Why would a state want a movie made within its borders?

Money, jobs, money, participation in the national culture, money, tourism and money were some of the reasons evident yesterday at a symposium of film commissioners from 37 states. They are meeting here for four days to exchange information and learn how to defeat Yugoslavia, Australia, Canada and yes, frankly, each other in the business of luring filmmakers.

And how may a state film board do itself proud? Well, if you watched "Divorce Wars" on television last night, the Mercedes that was dumped off a ferryboat into Puget Sound may conceivably popularize Seattle.

"Before it was dumped, the Mercedes was drained of oil and gasoline and completely steam-cleaned," explained Art Kulman, director of the Washington state film office, emphasizing that Mercedes-pollution of his state's waterways is not permitted.

The TV series "Centennial" was shot in Colorado. "They were there for nine months and each month they were there they spent $1 million," Karol W. Smith pointed out. He is the director of the state Motion Picture and TV Advisory Commission.

Each state has fancy brochures and polite and personable staffs, and each promises a minimum of red tape for filmmakers.

Alas, fancy brochures are not enough, the commissioners learned from Gary Concoff, formerly of Harvard University Law School but now a lawyer in Los Angeles specializing in finding financing for movie productions.

"What you must be able to do for a filmmaker is help him reach a 'critical mass' on his budget--that is, a saving of 25 or 30 percent," Concoff said.

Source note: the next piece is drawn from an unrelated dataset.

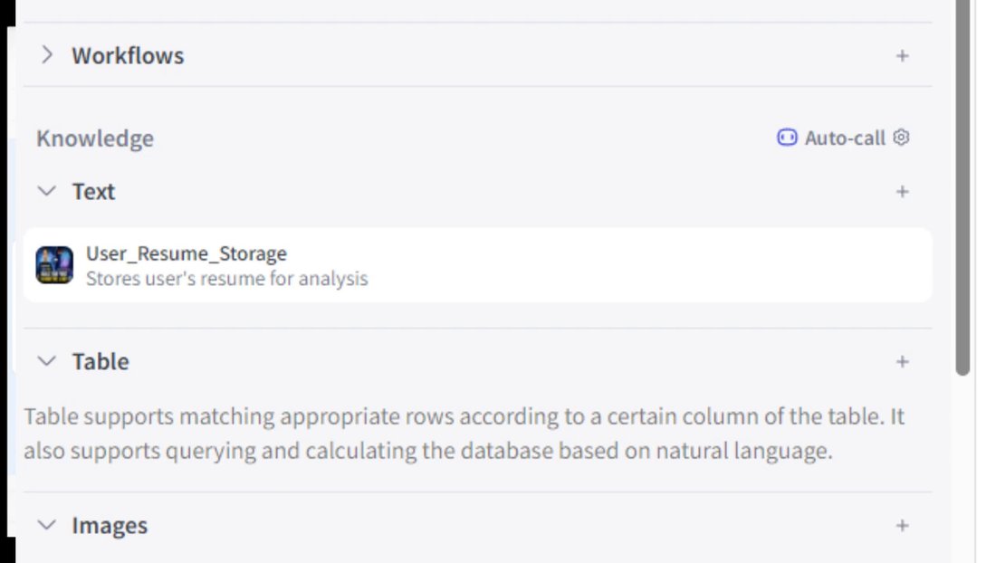996x563 pixels.
Task: Click the Knowledge section label
Action: [x=95, y=138]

When an independent filmmaker goes to a studio now with his $9.5 million idea, the studio is likely to say it is only worth $6 million. Somewhere he has to save $3 million. This is where the state comes in--or gets left out.

"It takes ingenuity to finance a movie today, and you must be able to help," Concoff said. He then described what he calls the Chinese menu form of deal structuring: that is, one from column A, one from column B, etc.

With U.S. tax shelter deals pretty much dead, a producer can consider "straight equity" or "private placement." However, friends with $8 million are hard to find.

So perhaps the tax shelter financing can be obtained in Canada. However, this means a mostly Canadian film (such as "Middle Age Crazy," which was set in Dallas but only 25 percent of which was filmed there). Canada has a point system for film financing: The director is a point, the writer is a point, the star is a point, etc., and 6 of 10 "points" must be Canadian nationals.

Australian financing? Yes, but to obtain money from Down Under the film content must be about Australia, and Australia is pretty strict about it.

Sometimes, Concoff went on, foreign distributors will advance money against a film to help get it produced. However, Germany is likely to put up only about $100,000 against the $6 million goal.

Perhaps a courageous and never-say-die producer would like to try a "theatrical pick-up deal." He goes, say, to Paramount, which agrees to pay $3 million up front upon completion of the film. "Now--how to turn the paper into money?" Concoff asked. You simply get some interim financing. From a bank. At 20 percent interest.

Oh yes, the bank will require a "completion guarantee." You get that from a completion guarantor. He in turn is protected by Lloyds of London.

To get some more money, one might think of preselling U.S. prime-time TV rights, Concoff said. The trouble with that is that the networks typically pay out the money over three or four years.

There's always pay cable television: HBO and its competitors. Now, if your movie was completed, you might hope to sell these rights for as much as $3 to $4 million, for a movie that cost $6 million to make. "However, if the film isn't made yet, the value will be discounted to about $1.5 million."

The state and city film commissioners listened to all this carefully. Why?

Because the producer may go to Yugoslavia to make his picture instead of Alabama or Charleston or New Jersey.

"Yugoslavia has cheaper rates, there is pure equity funding available under certain conditions, and they also offer loans at interest rates of 10 or 11 percent," Concoff said.